This week the Florida House voted to expand the state’s voucher program for students attending private schools. But an Orlando Sentinel investigation found that dozens of the schools that get money from the program discriminate against LGBTQ students or their families. And an anti-discrimination amendment to the bill failed last week.
For reaction, WMNF spoke with Joe Saunders, senior political director of the LGBTQ rights group Equality Florida. He is a former State Representative from Orlando.
“We think it’s deeply troubling that the State’s voucher program has failed to address the very real reality that some of the schools that receive public education dollars for the state voucher program are openly discriminating against LGBT students and LGBT parents. This, over time, has grown into a program that receives hundreds of millions of dollars of public money. And having a policy that says your kind is not allowed here is not okay.
“It’s deeply troubling. It’s something that the legislature should have addressed. There were many opportunities to and many recommendations brought forward. And the failure of this legislature to address overt discrimination against LGBT students in the education system is deeply troubling.”

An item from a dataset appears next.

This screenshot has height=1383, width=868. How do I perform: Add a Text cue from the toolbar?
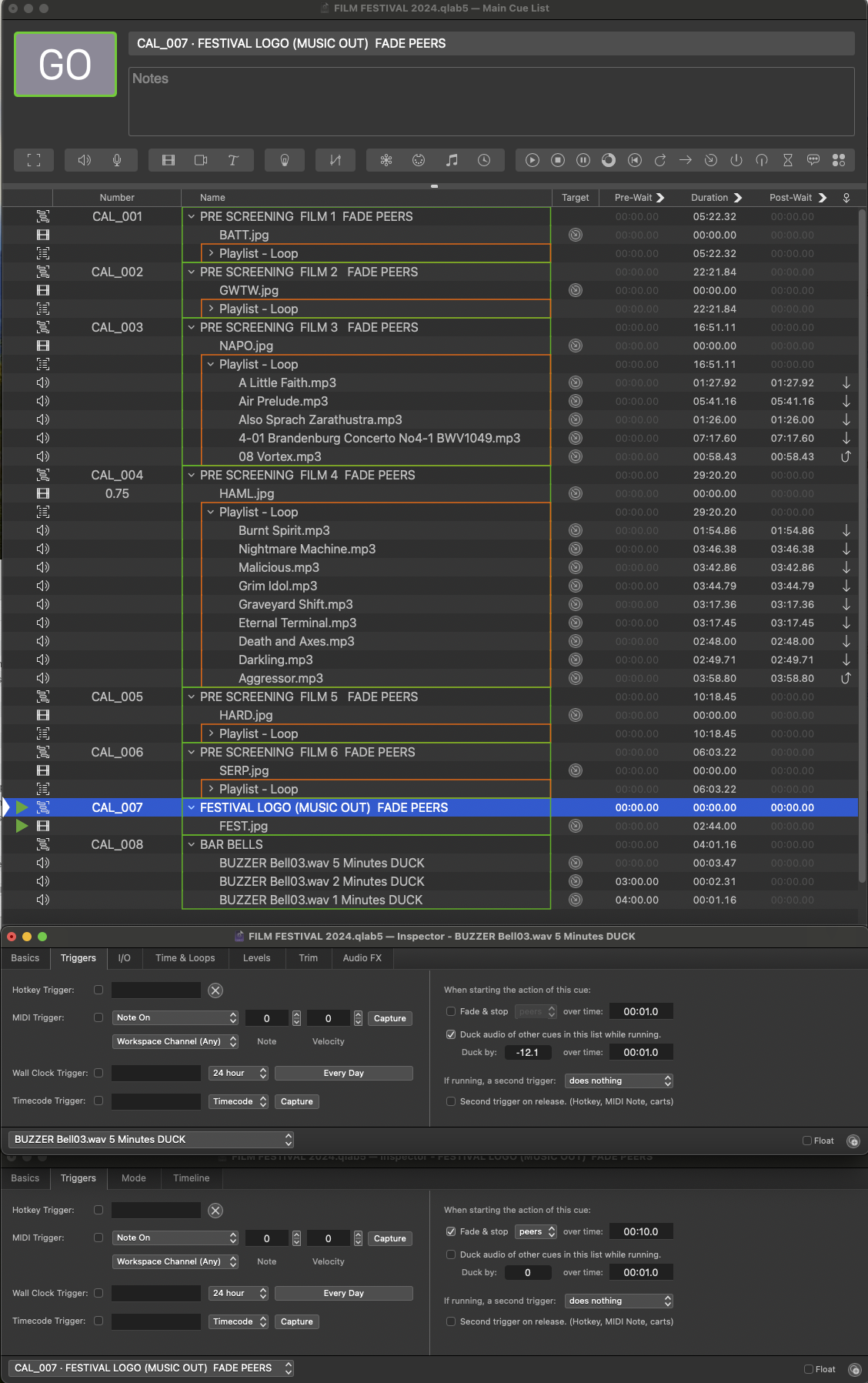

SK: So, if this bill gets signed by the Governor, it could happen where a school can say, ‘We will expel a student who is LGBTQ.’ Or not take a student in yet still receive government funding?
“Well, the reality is that that is happening right now. This bill expands the state voucher program. It increases the cap on who’s eligible, in terms of income. But right now, this is a program that receives — even without the legislation that is moving to the governor after this session – it’s a program that receives hundreds of millions of dollars of taxpayer money that would normally be going to public schools.
“The Orlando Sentinel was a big part of breaking this story a few years ago. But they’ve done some deep investigative analysis. And they found, at least, just in their analysis, 83 schools that overtly hold policies that threaten to expel a gay, lesbian, bisexual or transgender young person if they are discovered to be LGTB and attending the school. So we know that the discrimination is happening right now. We know that it is a problem right now. And, what this bill does, is expand this program to even more students, and even more schools, without addressing these very serious problems within the system.”